Sunday, April 29, 2007

Optimization of arabinose conversion in yeast strains

Beate Wiedemann, Institute of Molecular Biosciences, Goethe-University Frankfurt/Main, Max-von-Laue-Str.9, Frankfurt/Main, Germany and Eckhard Boles, Institute of Molecular Biosciences, Goethe-University Frankfurt, Max-von-Laue-Str. 9, Frankfurt, 60438, Germany.
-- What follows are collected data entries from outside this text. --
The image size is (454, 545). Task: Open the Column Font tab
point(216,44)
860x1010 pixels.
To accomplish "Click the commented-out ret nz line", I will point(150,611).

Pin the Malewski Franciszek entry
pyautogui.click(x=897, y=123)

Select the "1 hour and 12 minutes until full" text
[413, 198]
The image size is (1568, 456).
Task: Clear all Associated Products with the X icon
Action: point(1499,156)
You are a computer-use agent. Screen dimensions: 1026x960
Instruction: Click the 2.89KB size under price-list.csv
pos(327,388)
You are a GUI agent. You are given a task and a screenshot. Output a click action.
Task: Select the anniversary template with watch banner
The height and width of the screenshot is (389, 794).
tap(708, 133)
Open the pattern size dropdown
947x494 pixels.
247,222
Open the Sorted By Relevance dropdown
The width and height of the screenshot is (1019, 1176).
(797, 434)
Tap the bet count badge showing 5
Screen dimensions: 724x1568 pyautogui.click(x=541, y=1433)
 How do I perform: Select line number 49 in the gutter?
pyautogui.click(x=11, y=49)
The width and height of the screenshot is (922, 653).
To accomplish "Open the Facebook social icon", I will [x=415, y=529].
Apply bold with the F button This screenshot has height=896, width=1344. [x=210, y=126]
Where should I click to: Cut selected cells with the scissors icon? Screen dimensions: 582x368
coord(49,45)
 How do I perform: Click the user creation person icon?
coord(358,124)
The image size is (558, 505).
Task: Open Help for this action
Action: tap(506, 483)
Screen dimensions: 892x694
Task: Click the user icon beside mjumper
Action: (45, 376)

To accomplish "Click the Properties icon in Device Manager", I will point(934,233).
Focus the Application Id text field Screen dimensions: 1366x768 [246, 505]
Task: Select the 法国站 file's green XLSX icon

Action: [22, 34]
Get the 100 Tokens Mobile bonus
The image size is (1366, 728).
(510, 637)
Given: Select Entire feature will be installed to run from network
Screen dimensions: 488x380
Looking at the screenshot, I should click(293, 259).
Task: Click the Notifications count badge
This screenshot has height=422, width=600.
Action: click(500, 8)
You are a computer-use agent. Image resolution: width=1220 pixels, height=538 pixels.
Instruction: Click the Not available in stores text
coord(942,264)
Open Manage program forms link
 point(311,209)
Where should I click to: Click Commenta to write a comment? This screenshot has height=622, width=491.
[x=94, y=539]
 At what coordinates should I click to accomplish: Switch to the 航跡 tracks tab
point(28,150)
Bioethanol produced by microbial fermentations is an excellent alternative to fossil fuels and plant biomass, particularly when accruing as waste product, is an attractive feedstock. In industrial processes the yeast Saccharomyces cerevisiae is commonly used for ethanol production. Hydrolysates of such lignocellulosic materials contain hexose and pentose sugars. S. cerevisiae is able to produce high ethanol yields from hexose sugars but lacks the ability to ferment pentose sugars. To increase ecological and economical revenue it is necessary to expand the substrate range and thus to increase ethanol yields produced by yeast. D-xylose is the most abundant hemicellulosic sugar. Nevertheless, corn fiber and many herbaceous crops contain significant amounts of L-arabinose. Furthermore, processing of crops such as soybeans produce large amounts of L-arabinose as waste. Different strategies employing genetic engineering have been used to enable pentose fermentation by S. cerevisiae. In our group arabinose fermentation in S. cerevisiae has been achieved by expressing a bacterial pathway for L-arabinose utilization. This recombinant yeast strain is able to convert L-arabinose into ethanol. The strain has now been considerably improved by genetic and physiological means to further increase ethanol production from L-arabinose. We will present results regarding this optimization.